_Description of the task_: Reproduce the records exactly through the line with "Task: Click the Grid page heading".

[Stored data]
******************************
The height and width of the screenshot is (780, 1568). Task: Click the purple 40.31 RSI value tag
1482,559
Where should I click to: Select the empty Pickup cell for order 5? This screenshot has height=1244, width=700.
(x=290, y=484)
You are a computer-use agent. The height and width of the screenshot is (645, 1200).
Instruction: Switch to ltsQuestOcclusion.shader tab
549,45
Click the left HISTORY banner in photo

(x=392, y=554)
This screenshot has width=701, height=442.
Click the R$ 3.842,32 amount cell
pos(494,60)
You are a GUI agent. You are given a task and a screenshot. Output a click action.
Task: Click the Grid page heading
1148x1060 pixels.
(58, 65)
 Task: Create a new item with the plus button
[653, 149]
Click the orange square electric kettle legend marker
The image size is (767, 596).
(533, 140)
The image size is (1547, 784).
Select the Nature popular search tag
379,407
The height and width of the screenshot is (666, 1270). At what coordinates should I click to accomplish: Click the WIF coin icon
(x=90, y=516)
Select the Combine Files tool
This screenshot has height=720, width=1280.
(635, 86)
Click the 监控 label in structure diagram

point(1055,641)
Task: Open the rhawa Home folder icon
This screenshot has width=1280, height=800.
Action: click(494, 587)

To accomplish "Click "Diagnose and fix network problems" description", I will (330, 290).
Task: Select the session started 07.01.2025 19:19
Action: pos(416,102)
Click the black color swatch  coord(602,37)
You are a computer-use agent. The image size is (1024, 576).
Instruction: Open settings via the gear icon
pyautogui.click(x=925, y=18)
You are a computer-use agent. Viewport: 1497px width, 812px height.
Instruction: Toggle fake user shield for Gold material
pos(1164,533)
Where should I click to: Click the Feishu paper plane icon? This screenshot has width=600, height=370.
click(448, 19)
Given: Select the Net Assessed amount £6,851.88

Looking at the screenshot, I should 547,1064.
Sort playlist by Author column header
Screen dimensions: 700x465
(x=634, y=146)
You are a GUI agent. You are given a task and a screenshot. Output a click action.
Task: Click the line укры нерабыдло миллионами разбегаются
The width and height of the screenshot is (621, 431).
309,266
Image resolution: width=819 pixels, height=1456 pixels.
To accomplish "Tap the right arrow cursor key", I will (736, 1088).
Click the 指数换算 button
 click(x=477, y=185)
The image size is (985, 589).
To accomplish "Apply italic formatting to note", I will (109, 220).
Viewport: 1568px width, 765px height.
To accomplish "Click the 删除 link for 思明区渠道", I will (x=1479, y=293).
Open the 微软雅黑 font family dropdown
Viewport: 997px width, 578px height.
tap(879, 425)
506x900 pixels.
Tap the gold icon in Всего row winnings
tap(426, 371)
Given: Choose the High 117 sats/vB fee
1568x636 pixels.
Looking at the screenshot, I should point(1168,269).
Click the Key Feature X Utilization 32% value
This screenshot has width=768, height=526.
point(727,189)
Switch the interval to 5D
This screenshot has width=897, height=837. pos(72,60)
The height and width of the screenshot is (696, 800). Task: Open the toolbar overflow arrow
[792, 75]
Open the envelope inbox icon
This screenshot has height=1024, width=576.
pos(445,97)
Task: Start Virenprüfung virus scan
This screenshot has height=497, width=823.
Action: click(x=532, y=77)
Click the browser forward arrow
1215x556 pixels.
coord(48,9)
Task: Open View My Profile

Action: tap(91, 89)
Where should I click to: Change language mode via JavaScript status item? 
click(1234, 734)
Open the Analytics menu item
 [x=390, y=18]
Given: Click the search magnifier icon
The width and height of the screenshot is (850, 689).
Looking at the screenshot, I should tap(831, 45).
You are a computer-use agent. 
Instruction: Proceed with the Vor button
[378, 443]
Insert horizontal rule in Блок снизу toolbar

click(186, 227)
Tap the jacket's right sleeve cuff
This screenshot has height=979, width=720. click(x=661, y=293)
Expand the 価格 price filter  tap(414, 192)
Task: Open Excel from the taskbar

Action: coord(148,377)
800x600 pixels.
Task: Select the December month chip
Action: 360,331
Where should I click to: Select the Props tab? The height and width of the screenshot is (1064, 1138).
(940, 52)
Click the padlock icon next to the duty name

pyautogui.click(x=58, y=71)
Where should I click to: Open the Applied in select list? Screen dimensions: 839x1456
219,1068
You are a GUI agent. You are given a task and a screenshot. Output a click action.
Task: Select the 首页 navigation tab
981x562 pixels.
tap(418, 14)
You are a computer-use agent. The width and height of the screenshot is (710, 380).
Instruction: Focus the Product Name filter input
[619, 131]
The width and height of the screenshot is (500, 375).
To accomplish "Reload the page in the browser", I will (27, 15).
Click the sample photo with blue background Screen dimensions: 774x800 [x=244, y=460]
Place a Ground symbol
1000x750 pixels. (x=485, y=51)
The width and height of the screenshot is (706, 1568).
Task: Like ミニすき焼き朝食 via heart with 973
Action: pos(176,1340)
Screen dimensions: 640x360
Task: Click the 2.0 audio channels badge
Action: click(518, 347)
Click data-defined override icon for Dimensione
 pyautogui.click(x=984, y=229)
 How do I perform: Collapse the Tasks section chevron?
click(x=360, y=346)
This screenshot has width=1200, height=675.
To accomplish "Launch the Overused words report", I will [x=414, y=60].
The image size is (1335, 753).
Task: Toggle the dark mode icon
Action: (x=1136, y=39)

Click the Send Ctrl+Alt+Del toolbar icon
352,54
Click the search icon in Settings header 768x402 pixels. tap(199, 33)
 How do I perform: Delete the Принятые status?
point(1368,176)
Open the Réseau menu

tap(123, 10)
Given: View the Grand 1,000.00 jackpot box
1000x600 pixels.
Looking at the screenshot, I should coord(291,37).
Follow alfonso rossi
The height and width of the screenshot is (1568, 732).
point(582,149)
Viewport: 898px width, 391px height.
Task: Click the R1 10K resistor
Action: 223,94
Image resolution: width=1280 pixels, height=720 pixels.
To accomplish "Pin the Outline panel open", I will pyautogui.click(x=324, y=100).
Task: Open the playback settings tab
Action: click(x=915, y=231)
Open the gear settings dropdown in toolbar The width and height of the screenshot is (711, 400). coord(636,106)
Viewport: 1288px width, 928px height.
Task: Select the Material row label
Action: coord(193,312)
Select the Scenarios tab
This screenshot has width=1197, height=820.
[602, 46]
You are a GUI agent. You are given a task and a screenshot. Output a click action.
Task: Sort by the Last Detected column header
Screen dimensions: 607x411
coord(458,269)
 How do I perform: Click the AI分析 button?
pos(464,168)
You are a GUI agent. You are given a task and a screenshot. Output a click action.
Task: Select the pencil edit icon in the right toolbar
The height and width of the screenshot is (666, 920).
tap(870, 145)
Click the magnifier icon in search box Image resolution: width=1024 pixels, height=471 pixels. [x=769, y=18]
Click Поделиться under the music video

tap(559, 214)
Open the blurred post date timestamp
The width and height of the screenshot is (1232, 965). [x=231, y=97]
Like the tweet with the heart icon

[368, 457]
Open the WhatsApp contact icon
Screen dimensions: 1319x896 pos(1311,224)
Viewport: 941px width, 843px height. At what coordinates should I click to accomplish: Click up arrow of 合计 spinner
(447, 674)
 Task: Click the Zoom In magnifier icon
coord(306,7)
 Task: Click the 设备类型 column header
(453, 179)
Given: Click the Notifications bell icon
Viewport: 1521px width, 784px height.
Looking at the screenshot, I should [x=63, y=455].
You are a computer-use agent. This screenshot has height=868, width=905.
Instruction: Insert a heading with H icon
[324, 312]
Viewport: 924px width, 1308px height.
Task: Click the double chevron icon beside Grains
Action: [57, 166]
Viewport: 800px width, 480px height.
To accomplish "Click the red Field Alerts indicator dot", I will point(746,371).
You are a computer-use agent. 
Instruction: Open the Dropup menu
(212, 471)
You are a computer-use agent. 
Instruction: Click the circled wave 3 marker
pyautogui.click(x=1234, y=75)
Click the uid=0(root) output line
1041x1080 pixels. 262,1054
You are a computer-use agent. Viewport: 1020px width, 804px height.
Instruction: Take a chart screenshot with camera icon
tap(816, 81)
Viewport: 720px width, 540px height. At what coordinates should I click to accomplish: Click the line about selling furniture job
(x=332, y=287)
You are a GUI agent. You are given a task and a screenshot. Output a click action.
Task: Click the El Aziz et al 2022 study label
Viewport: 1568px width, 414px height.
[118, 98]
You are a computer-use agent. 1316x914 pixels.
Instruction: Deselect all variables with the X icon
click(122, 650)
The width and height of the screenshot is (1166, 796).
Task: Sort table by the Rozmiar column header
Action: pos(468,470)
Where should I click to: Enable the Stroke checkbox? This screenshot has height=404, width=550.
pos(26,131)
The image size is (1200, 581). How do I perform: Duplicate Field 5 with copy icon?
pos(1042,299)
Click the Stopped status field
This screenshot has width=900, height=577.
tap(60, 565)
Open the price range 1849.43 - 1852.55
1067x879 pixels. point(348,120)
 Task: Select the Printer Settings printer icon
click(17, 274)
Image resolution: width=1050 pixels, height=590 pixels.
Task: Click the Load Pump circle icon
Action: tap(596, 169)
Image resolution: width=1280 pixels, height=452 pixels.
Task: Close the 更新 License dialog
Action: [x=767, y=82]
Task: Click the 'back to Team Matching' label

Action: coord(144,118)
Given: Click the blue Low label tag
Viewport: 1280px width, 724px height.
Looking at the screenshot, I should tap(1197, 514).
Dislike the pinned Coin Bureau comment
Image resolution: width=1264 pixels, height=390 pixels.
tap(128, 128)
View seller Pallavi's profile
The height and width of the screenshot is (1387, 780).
******************************
_Solved problem_:
The height and width of the screenshot is (780, 1568). Task: Click the purple 40.31 RSI value tag
1482,559
Where should I click to: Select the empty Pickup cell for order 5? This screenshot has height=1244, width=700.
(x=290, y=484)
You are a computer-use agent. The height and width of the screenshot is (645, 1200).
Instruction: Switch to ltsQuestOcclusion.shader tab
549,45
Click the left HISTORY banner in photo

(x=392, y=554)
This screenshot has width=701, height=442.
Click the R$ 3.842,32 amount cell
pos(494,60)
You are a GUI agent. You are given a task and a screenshot. Output a click action.
Task: Click the Grid page heading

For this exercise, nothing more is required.